The tooth-friendly ingredient entered the Australian and New Zealand markets for the first time through the formulation of a new range of chocolate products by Miada Sports Nutrition of New Zealand. The firm introduced a line of chocolates, called Miada ChocoLite, that contain tagatose and are due to hit supermarket shelves in New Zealand and Australia in mid-2004.

"This event marks the commercial introduction of Spherix's low-calorie, low- glycaemic, and low-carb sweetener to the Pacific Rim, the first market outside the United States in making its way into the world market,"​ said Spherix at the time.

Last month the same New Zealand firm announced plans to expand tagatose use, developing and marketing a new line of carbonated, energy and diet drinks and protein bars, flavour-enhanced with Gaio tagatose, under its product line brand named 'Whoop Ass'.

In the US, tagatose continues to build on its market position through direct contact with the consumer. The Danish firm can now see its tagatose sweetener emblazoned on the packaging of a new range of juices in the US, including supermarket titan WalMart. In addition, both inventor and distributor are looking to cash in on the growing low carbohydrate fad.

With the low-carbohydrate market currently soaring in the US, Arla Food Ingredients and Spherix are expecting strong growth for their low-carb sweetener.

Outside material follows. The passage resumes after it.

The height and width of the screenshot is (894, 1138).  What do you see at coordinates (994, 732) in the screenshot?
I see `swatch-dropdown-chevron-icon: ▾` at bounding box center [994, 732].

"It is very exciting to hear that Wal-Mart, the world's largest retail chain, will carry these new products,"​ Thomas W. Gantt, Spherix's CEO said recently.

The Pasco Beverage company's newly launched Light & Tasty juices that contain the tooth-friendly sweetener and bear the Gaio tagatose logo will be carried by WalMart as well as other retailers.

According to Spherix, the juices combine tagatose and the high intensity sweetener sucralose, and contain 45 per cent fewer calories and up to 70 per cent fewer carbohydrates than ordinary juice.

And pushing the weight-loss advantages, Arla recently reported on a new study by Australian scientists that confirmed tagatose's low glycaemic (GI) response, an index increasingly used by dieters as a form of carbohydrate control. The GI is a numerical system of measuring how fast a food or ingredient triggers a rise in circulating blood glucose; the higher the GI, the greater the blood sugar response. A low GI food will cause a small rise in blood sugar levels, whereas a higher GI food may trigger a large increase.

"These results, well below that of competing sweeteners, may make foods and beverages with tagatose even more attractive to a weight-conscious public that increasingly embraces lowering carbohydrates to lose weight,"​ said Dr. Gilbert V. Levin, executive officer for science at Spherix.

According to Spherix, the university stated that, compared to glucose, which had glycaemic and insulinaemic responses of 100 per cent, Gaio tagatose produced very low glycaemic and insulinaemic responses of only 3 per cent.

In October 2003 the European Commission gave the thumbs up to a joint venture between Danish/Swedish company Arla Foods Ingredients and German sugar giant Nordzucker, to bring tagatose to the marketplace.